Howdy from Cheecargo!
Texas is brown. I dislike Texas alot. It’s such a treat to sit out on a porch and remember that there is such a color as green and it is possible for plants to be alive. And I’m not sweating my booty off at 8:00 in the morning.
While I enjoy a lovely breakfast with different dishes 🙂 Ohhh the little things in life. I brought my handy dandy snackpack *just in case* so I had some Kashi cereal that was ready to be devoured with fresh (already-pitted) strawbs and half a banana.
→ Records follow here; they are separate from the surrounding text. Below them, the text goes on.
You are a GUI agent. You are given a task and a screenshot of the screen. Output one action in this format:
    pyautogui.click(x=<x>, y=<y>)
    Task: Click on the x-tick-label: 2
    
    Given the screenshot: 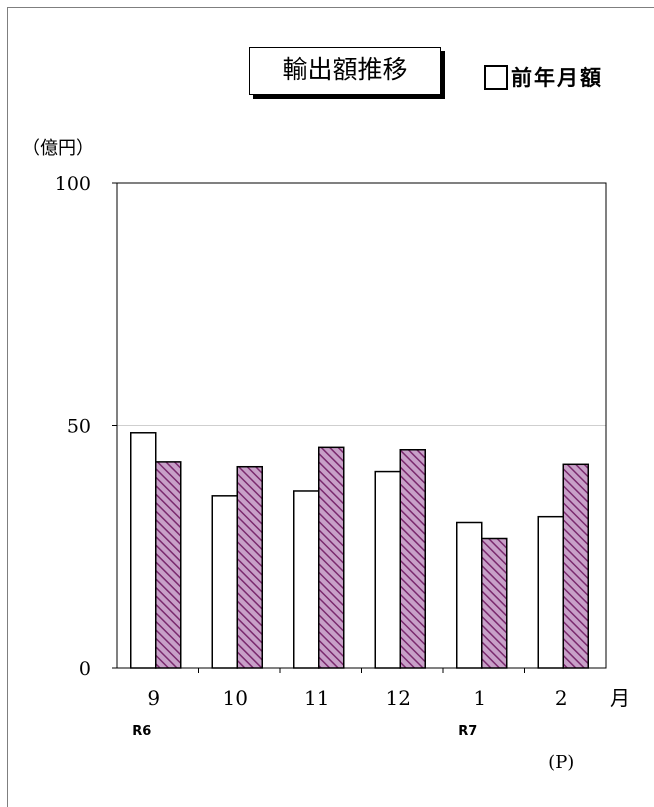 What is the action you would take?
    pyautogui.click(x=562, y=698)
    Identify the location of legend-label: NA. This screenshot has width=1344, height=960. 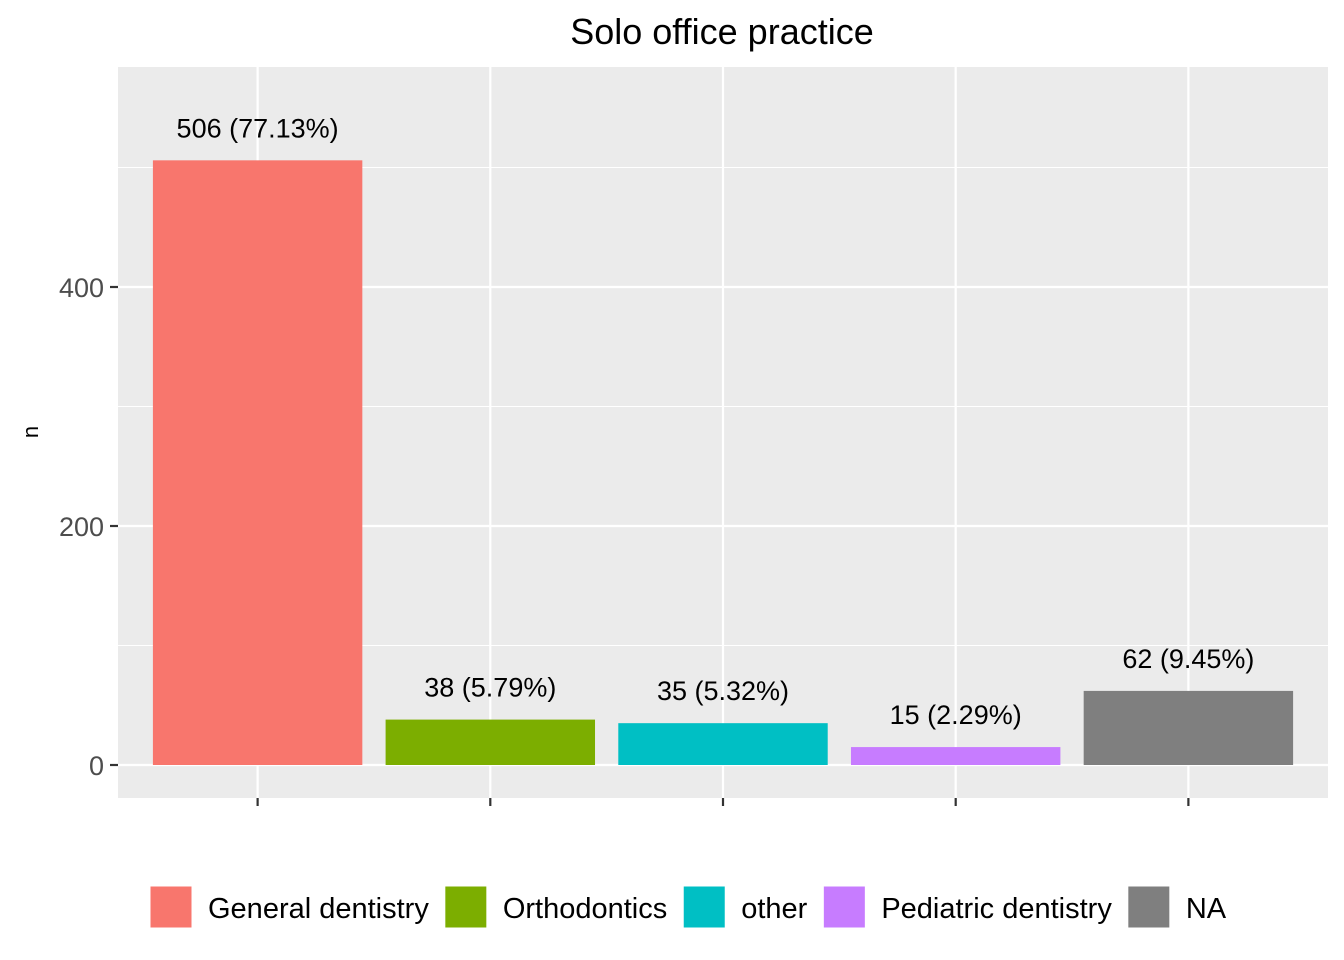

My aunt is an incredible baker, and has been one of my main inspirations in opening a bakery in the future. These muffins are always freshly made when we come, because I’m obsessed to say the least. They’re cinnamon banana, with a crumb topping which cannot be beaten by even the darkest of chocolates.
Yesterday I said I was excited to get away from home and just relax with family without having to worry about work, school, blah blah blah. Still, I brought along my snackpack (which is almost gone already) and some workout DVDs so I could still be active and would have no excuses to get out of it.
Welp, this morning I was just not feeling working out at all. And you know where that left me? In an extreme guilty state, fretting over what’s going to happen to my body by the end of the day if I don’t get in some sort of workout. I contemplated skipping breakfast because I “couldn’t afford the calories” and I almost had a panic attack thinking about a second day off in a row.
Okay, I am on vacation people. I’m not eating 8 Big Macs and 5 pounds of spaghetti in one sitting, so I probably won’t blow up like a whale overnight. I came to relax and already I’m stressing out more than I was back at home. Ach when does this end!
I said a quick prayer about it and surrendered my body and day to our freaking awesome God and was reminded that my body isn’t mine, and taking a few days off won’t hurt a thing. It’ll actually probably help. It will be challenging, but after
surviving enjoying Italy without a real workout for 8 days, I know I can make it through four days.
Do you deal with exercise guilt? How do you overcome it? Okay obviously there’s no hiding that I do, and usually instead of giving into the guilt, I challenge myself to take a few more days off than planned just to prove to my irrational mind that there is nothing wrong with resting!